HNWI interest in sustainable portfolios seen growing

Sustainable portfolios and impact investing are gaining ground with Asian investors, although the pace remains slower than in the rest of the world, wealth experts said.
HNWI interest in sustainable portfolios seen growing

Interest in sustainable investing is improving among Asia’s wealthy investors and driving the introduction of more sophisticated product offerings incorporating environment, social and governance (ESG) principles, wealth managers told AsianInvestor.

Nevertheless, the pace of adoption of ESG-focused investment strategies remains slow compared with other parts of the world.

Apart from individual stock selection and mutual funds, high net worth individuals are graduating towards having portfolios focused on ESG investing, according to wealth managers.

“We won our first request for proposal for an ESG mandate from an Asian family office late last year,” Garth Bregman, head of managed investments for Asia at BNP Paribas Wealth Management, told AsianInvestor. He added that the mandate requires creating a portfolio that invests entirely in equities but did not provide any further details on the mandate.

Investing in a socially responsible manner can take various forms, from simply screening out “sin” sectors such as tobacco, gambling, and weapons industries to the positive selection of shares in companies seen to be leaders in ESG practices.

Building sustainable investment portfolios via listed equities/mutual funds has been the more typical route for private wealth clients, according to wealth experts, but more advanced offerings are entering the market now.

In early April, for instance, UBS launched a fully sustainable multi-asset portfolio for discretionary mandate clients in Asia. The portfolio will use three strategies -- yield, balanced and growth – to invest across World Bank bonds, green bonds as well as ESG-focused corporate bonds and equities.

It’s a portfolio that was previously available to institutional clients only and is now being made available to private wealth clients, Mario Knoepfel, head of sustainable and impact investing advisory, investment platforms and solutions for Asia Pacific at UBS Wealth Management, said.

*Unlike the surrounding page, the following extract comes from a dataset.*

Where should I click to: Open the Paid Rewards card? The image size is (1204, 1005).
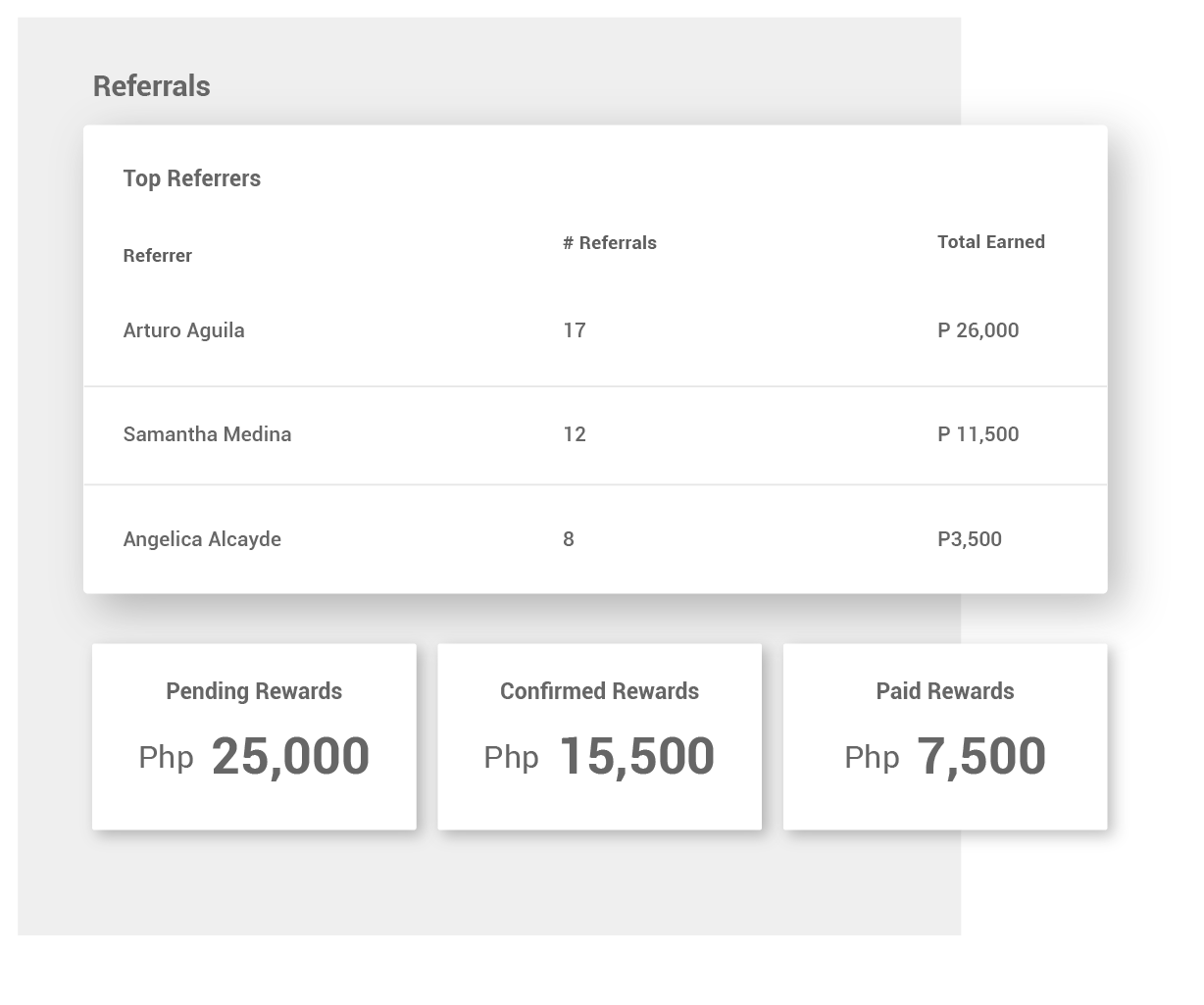pyautogui.click(x=945, y=736)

AsianInvestor has previously reported that growing institutional appetite for ESG-based investment strategies in Asia is leading to more product innovation for private wealth clients as well.

Knoepfel said that awareness about ESG and sustainable investing had improved over the past three years. "Earlier, clients didn't even know what ESG meant, but now we are seeing more queries directed at advisors by clients about sustainable and impact investing and how they can go about it."

Nevertheless, the fact remains that responsible investing doesn’t come naturally to Asian investors and companies, which is why governments continue to play a lead role, panellists said at an AsianInvestor ESG Investment in Asia forum held in Hong Kong on March 13.

Only 0.8% of the total managed assets in Asia are considered sustainable investments, compared with nearly 53% for Europe and 22% for the US, according to the 2016 Global Sustainable Investment Review.

Even BNP Paribas WM's Bregman acknowledges that ESG is not currently driven by mass client demand. "But we want to be at the forefront because that demand is coming."


Part of the reason why sustainable investing has been slow to take off among growth-oriented Asian HNWIs Is the lingering perception that investing in long-term sustainable themes might require a sacrifice on returns.

Most studies remain inconclusive about the impact ESG integration has on investment performance.

In the case of the newly launched sustainable portfolios, UBS’s Knoepfel said they will be assessed no differently from conventional portfolios.

“Over a seven-year period, which is the average business cycle, we expect these ESG-focused cross-asset portfolios to have the same risk and return profile as conventional cross-asset portfolios," he said.

Given that most wealth clients in Asia are entrepreneurs, there are signs of a growing acceptance that ESG-focused companies are better positioned to capture growth opportunities and deliver better performance over time, Knoepfel added.

That’s a view echoed by James Cheo, a strategist at Bank of Singapore, who noted that demand for sustainable investing is likely to pick up in coming years as first-generation wealth passes into the hands of the next generation; several studies show that millennial and women are driving the sustainable investing trend, he told AsianInvestor.

”Companies are realising this as well and the business culture is changing slowly in the region,” he added.


There is also growing interest in impact investing, where investing occurs with the goal of generating measurable social and/or environmental impact alongside financial returns, sustainability specialists said.

As opposed to traditional ESG-focused investing, which occurs in the listed space, impact investing occurs primarily via private debt, private equity, and real assets.

Nevertheless, even when it comes to impact investing, investors are keeping an eye on returns, said Marisa Drew, the chief executive of impact advisory and finance department at Credit Suisse.

Structured credit notes related to impact investing can typically yield 4% to 6% in annual returns, similar to what would be offered with conventional instruments, noted Drew. “At the higher end of the spectrum, private equity investments could offer up to 20% or more,” she said.

In terms of sectors attracting socially responsible investments, Drew noted that apart from education and healthcare, investors in developing and developed markets were keen on affordable housing.  “Many investors have made money in real estate, so it’s familiar terrain for them,” she told AsianInvestor.